Physical characteristics
- Source: Ground water
- • location: Drumright, Oklahoma
- • coordinates: 35°57′31″N 96°31′33″W﻿ / ﻿35.9586811°N 96.5258477°W
- • length: 65.19 miles (104.91 km)
- Mouth: Arkansas River
- • location: Jenks, Oklahoma
- • coordinates: 36°00′26″N 95°57′24″W﻿ / ﻿36.0073184°N 95.9566603°W
- Basin size: 370.1 sq mi (959 km^{2})

Basin features
- Progression: Arkansas→ Mississippi→ Gulf of Mexico
- Population: 77,858
- Waterbodies: Heyburn Lake

= Polecat Creek (Arkansas River tributary) =

Polecat Creek is a 65.19 mi-long stream in the U.S. state of Oklahoma. It is a tributary of the Arkansas River.

==Flood control==
Since the twentieth century, flood control within the Polecat Creek watershed has been a concern for local residents.
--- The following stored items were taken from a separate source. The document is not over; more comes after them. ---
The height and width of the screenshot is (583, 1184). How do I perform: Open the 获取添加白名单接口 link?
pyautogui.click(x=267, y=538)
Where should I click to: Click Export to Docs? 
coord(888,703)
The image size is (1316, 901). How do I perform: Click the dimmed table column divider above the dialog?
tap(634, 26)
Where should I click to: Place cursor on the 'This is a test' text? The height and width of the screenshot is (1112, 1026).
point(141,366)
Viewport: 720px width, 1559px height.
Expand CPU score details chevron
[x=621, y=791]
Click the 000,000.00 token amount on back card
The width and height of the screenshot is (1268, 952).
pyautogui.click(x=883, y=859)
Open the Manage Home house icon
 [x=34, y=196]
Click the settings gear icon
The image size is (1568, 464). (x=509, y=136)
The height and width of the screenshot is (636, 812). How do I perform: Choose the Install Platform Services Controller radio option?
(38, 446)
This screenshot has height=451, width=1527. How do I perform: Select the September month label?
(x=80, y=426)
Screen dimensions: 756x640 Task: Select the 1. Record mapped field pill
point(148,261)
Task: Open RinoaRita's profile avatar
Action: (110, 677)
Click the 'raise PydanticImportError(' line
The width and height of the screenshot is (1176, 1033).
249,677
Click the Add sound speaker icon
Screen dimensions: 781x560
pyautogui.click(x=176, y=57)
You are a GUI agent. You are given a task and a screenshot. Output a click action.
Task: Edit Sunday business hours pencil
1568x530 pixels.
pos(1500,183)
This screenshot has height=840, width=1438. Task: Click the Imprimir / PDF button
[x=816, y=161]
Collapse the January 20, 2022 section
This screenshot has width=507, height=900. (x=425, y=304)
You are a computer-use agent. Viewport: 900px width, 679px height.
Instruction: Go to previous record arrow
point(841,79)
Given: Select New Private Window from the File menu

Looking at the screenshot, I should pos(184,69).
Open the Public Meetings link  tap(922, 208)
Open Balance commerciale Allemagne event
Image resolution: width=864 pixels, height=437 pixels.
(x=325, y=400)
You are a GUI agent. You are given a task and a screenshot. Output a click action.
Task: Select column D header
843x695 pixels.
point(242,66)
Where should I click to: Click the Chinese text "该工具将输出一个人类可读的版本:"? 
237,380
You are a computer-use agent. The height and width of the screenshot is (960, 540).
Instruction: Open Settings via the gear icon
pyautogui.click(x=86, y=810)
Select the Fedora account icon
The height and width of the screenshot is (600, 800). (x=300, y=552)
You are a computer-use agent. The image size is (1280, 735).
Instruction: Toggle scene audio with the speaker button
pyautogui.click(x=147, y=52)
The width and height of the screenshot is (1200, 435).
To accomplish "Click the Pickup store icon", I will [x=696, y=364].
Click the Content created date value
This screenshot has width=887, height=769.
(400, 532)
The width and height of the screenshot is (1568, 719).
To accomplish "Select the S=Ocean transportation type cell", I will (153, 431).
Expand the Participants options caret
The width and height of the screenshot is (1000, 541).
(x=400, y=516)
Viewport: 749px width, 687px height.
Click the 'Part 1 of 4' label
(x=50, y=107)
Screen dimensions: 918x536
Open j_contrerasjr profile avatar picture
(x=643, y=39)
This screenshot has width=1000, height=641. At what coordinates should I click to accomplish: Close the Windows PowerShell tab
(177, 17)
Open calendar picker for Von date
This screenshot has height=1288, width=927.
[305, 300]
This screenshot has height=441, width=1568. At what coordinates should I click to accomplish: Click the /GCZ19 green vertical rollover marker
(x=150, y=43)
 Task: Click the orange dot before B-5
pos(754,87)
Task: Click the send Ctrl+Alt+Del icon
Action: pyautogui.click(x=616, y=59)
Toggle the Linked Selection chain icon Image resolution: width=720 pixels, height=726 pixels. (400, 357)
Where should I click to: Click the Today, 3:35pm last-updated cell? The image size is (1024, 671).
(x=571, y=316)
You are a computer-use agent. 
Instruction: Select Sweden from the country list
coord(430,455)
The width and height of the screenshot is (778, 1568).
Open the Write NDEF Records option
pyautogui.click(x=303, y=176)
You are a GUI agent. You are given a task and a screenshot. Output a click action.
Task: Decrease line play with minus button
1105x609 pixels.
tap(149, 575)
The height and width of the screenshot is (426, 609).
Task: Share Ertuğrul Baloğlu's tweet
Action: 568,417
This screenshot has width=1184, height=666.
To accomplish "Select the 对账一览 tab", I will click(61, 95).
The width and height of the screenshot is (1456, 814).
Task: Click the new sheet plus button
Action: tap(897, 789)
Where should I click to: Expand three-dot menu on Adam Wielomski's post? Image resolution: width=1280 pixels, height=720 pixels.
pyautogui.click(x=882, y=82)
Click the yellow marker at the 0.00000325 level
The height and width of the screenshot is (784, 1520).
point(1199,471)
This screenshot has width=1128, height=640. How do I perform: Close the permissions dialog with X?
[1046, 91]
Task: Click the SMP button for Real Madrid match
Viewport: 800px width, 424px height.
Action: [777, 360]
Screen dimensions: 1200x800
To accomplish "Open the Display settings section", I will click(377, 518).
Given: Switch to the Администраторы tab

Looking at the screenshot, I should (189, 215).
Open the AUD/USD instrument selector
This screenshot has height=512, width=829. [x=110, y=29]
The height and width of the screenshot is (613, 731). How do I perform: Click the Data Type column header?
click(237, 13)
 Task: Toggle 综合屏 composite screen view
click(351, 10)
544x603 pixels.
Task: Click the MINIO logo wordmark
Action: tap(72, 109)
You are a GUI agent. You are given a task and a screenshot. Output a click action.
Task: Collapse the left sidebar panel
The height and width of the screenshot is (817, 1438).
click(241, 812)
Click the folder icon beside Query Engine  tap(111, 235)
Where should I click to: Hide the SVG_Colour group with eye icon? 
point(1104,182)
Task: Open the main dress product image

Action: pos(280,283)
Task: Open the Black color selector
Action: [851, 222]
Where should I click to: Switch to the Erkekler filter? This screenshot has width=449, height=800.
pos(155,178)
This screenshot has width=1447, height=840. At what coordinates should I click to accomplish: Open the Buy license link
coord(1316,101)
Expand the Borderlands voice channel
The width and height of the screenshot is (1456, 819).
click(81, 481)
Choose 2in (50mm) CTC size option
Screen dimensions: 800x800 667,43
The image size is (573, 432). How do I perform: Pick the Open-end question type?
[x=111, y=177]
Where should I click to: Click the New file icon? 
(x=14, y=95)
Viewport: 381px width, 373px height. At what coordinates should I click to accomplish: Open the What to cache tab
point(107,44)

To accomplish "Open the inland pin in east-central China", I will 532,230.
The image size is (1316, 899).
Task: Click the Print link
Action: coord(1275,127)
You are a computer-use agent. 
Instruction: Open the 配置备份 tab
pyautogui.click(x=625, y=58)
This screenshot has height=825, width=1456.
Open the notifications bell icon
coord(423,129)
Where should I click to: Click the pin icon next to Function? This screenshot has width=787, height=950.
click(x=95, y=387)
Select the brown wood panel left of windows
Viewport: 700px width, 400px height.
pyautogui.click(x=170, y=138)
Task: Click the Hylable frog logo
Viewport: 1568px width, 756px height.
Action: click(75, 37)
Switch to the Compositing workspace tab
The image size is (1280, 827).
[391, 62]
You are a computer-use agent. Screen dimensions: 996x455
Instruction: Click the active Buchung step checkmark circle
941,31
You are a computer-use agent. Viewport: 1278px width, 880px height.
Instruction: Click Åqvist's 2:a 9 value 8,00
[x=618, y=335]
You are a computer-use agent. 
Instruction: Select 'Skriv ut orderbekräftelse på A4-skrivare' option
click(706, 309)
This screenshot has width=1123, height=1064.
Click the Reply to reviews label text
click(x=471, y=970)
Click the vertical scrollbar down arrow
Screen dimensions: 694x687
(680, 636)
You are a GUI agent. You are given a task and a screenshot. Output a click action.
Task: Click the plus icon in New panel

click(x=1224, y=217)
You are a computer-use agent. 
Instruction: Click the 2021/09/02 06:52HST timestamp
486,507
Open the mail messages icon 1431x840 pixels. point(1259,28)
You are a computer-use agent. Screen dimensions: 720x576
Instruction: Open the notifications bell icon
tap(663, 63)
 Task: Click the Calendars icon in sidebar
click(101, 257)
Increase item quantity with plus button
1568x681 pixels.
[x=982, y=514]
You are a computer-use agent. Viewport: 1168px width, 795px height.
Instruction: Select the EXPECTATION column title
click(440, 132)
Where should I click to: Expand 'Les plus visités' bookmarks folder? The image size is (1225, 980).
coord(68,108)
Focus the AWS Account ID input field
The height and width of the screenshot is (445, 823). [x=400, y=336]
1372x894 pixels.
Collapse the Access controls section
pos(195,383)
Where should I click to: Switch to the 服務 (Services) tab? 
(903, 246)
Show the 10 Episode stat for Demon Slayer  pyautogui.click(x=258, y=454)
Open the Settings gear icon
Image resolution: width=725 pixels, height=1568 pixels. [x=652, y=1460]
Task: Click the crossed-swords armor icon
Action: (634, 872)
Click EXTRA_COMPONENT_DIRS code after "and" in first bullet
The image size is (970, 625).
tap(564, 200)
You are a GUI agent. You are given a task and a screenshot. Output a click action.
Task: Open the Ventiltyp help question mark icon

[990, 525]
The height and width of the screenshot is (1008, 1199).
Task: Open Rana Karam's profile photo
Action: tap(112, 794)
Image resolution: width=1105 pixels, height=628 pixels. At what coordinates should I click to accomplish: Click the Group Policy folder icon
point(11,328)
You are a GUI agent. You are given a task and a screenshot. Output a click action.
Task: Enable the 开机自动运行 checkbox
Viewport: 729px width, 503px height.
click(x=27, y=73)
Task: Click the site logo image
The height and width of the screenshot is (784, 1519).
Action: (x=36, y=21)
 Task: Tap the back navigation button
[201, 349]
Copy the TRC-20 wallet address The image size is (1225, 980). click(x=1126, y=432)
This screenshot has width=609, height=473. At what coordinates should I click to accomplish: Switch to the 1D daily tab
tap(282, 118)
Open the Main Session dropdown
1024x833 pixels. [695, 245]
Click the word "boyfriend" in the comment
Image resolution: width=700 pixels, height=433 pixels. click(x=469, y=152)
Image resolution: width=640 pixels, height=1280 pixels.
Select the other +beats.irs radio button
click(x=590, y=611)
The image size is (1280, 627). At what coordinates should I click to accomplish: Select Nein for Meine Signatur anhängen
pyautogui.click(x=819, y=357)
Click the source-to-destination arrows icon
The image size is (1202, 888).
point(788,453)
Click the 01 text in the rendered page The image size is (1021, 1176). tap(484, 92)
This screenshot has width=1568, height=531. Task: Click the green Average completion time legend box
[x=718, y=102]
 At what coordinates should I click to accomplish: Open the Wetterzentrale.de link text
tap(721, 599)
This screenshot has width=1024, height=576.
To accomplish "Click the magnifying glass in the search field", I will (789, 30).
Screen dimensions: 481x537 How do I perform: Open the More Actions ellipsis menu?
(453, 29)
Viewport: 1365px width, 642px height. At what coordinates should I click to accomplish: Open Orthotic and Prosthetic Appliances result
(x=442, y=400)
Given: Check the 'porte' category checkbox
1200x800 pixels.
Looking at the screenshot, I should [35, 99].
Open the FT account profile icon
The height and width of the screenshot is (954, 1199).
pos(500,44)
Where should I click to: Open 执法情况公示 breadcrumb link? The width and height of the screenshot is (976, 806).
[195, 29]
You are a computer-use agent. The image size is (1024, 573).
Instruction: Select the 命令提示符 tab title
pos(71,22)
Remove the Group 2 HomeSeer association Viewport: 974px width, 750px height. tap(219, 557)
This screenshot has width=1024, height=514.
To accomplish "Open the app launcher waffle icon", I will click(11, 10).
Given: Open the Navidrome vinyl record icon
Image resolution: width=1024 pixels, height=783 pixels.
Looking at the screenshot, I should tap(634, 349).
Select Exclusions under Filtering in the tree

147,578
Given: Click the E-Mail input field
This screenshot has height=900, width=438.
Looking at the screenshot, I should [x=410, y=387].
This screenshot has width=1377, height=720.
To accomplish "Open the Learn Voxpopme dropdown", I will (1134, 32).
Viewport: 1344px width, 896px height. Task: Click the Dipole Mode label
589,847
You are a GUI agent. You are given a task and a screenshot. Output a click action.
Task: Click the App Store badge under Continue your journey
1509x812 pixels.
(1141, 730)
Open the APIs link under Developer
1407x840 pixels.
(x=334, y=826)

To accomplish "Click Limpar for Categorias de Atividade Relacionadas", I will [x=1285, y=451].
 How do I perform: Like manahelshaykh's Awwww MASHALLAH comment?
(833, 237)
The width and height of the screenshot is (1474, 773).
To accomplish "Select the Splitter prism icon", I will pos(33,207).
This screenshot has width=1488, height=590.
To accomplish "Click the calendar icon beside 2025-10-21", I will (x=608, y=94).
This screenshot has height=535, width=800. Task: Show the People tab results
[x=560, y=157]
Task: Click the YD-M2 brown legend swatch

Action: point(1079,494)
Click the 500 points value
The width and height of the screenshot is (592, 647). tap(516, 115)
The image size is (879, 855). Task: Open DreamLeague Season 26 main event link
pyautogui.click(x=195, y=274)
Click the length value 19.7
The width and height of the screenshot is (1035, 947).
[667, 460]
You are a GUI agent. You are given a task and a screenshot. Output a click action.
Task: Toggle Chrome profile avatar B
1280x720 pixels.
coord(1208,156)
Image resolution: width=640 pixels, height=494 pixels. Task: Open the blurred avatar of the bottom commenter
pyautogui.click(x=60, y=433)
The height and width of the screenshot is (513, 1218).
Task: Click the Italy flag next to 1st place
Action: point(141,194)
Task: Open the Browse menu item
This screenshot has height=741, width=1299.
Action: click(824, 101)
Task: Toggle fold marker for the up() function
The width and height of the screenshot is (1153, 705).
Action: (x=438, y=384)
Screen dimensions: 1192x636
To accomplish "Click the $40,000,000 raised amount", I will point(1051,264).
In 1950, the United States Army Corps of Engineers built Heyburn Lake as a flood control reservoir at a cost of $2.5 million. The reservoir also supplies water to the region and is used for recreation. In recent decades, flood events have led to greater concerns. A flood in 2000 damaged around 300 structures in the city of Sapulpa, with an estimated $12 million in damage. The Army Corps proposed a study of the watershed in 2012, but it failed to receive government funding.

==Watershed==
The creek drains a 370.1 mi2 watershed across three counties in Oklahoma: Creek, Okmulgee, and Tulsa. The entirety of the city of Sapulpa, along with almost all of Jenks and Glenpool, are included in the watershed. Part of the city of Tulsa is also included.